Note : by the way, if you tried to sail it you’d probably be sunk by drifting icebergs in the Southern latitudes, but that’s beside the point.

Southernmost passage (latitude : about 61°30' S)

7 comments:

  1. I posted that original solution in 2006, but someone else made the Youtube video and probably just put up a "close enough" line.
    Here's my Facebook post on the subject...

    About 10 years ago I posted a challenge on the Google Earth (GE) forum to
    find the longest straight line you could travel over water before hitting land again.
    https://productforums.google.com/forum/#!topic/gec-fun-games/WZ3P_IvO0pc
    That forum is now archived and no one can post on that thread. But it's still there for all to see.
    I posted under the username Kryten (-after my favorite mechanoid, my standard name on all forums).
    My solution was pretty good, and it doesn't appear that anyone could find a longer path (-my solution was 19820 miles).
    Years later I saw it referrenced in a UK article and Ken Jennings posted something on it. But nobody ever linked back to that forum.

    But now, using Google Earth Pro, I was able to modify it with two great circles that split the
    globe, each with a radius of 6225.25 miles (with centers from opposite points on the earth) and have verified the length
    with these new coords as at least 19914 miles-- nearly 100 miles longer!

    Here are the endpoints.
    Karachi end:
    25d 20' 41" N
    66d 33' 55" E

    Kamchatka end:
    59d 45' 00" N
    163d 22' 25" E

    Some points in between:
    54d 10' 20.62" S
    3d 4' 12.91" E
    This is about 17 miles NW of Bouvet Island

    28d 21' 5.77" S
    111d 23' 17.18" W
    This is about 143 miles SW of Easter Island

    You can recreate my line using those 4 coordinates.
    It's very difficult to get a straight line that long in GE. You have to use multiple lines or a path with multiple segments.
    My proven solution uses a circle that splits the earth evenly, making it a "great circle". (Anything that isn't a great
    circle isn't really a straight line-- you'd have to constantly veer to the left or right by some amount.)

    ReplyDelete
    Replies
    1. " two great circles that split the
      globe, each with a radius of 6225.25 miles"

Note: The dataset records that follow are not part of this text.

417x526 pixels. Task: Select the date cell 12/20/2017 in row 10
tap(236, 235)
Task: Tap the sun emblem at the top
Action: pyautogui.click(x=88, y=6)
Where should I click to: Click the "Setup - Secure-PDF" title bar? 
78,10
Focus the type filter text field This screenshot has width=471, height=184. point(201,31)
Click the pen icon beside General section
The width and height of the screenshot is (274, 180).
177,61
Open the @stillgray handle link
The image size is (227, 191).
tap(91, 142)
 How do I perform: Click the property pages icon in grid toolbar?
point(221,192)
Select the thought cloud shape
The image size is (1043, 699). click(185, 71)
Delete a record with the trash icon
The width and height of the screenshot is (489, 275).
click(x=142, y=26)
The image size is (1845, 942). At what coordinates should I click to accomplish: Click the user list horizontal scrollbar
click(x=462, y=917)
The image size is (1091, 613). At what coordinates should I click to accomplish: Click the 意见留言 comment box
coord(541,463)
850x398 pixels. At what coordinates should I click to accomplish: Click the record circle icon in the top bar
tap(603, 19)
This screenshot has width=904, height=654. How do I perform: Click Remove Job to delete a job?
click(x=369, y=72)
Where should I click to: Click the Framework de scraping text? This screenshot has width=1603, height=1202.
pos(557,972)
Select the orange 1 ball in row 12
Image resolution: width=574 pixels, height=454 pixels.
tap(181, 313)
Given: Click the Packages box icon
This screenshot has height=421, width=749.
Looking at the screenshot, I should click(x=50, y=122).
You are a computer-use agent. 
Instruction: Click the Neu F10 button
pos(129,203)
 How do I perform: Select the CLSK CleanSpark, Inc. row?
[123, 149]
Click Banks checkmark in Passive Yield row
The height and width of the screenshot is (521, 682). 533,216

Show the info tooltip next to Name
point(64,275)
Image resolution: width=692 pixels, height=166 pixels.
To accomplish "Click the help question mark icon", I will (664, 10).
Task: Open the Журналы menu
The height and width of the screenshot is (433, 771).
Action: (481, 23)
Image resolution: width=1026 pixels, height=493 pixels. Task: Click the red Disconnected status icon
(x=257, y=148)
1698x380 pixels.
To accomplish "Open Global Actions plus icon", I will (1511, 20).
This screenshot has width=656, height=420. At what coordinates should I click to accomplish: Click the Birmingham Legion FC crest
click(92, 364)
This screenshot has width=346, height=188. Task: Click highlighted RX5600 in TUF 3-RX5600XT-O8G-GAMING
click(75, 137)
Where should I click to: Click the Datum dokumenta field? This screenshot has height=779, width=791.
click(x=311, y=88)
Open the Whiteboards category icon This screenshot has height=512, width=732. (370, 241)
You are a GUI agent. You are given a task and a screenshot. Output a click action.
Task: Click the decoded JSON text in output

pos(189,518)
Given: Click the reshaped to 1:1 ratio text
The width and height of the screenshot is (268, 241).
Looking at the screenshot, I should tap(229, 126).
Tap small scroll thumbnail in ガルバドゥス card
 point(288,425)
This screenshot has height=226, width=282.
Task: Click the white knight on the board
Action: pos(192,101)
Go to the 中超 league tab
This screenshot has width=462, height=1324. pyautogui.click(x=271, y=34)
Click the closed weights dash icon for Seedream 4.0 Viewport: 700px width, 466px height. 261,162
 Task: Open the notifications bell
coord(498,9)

      If a circle's radius on Earth is 6225 miles, it's not a great circle.

      Guess the main problem is people are trying to get Google to draw the lines for them, and it won't cooperate. Better plan: get the latitude-longitudes from Google and do the calculations yourself. I'll check your four points above -- suspect there are slight turns at the ocean points.

      Delete
    2. Turns out if we assume a spherical Earth, the great circle from 25-20-41N 66-33-55E to 59-45N 163-22-25E passes latitude 54-10-20.62 S southbound at lon 3-02-48.29 E; it passes lat 28-21-05.77 S northbound at lon 111-18-17.54W. I haven't checked whether that great circle misses all the islands.

      Delete
  2. Hey, I'm the creator of that video. Mike Sutton, the discoverer of the line, is spot on, I screwed up when I made that video. I made it quickly simply to demonstrate how a 2D projection of a great circle was indeed a straight line. I did not spend more than five minutes on it, and it is certainly not accurate. The real line does not hit land when you map it accurately using the Great Circle Mapper.

    ReplyDelete
  3. A probably-legit track on the WGS84 spheroid -- 32000+ km (it misses Aldabra, and everything else AFAIK)

    https://www.quora.com/What-is-the-longest-distance-one-could-sail-in-a-straight-line-without-hitting-land/answer/Tim-Zukas

    ReplyDelete
  4. The great circle from 25-25N 66-25E to 59-38N 163-24E does hit Aldabra, but of course that doesn't "debunk" Pakistan to Kamchatka -- plenty of other possible starting/ending points that miss Aldabra, and some of them miss all the other islands too (far as we know).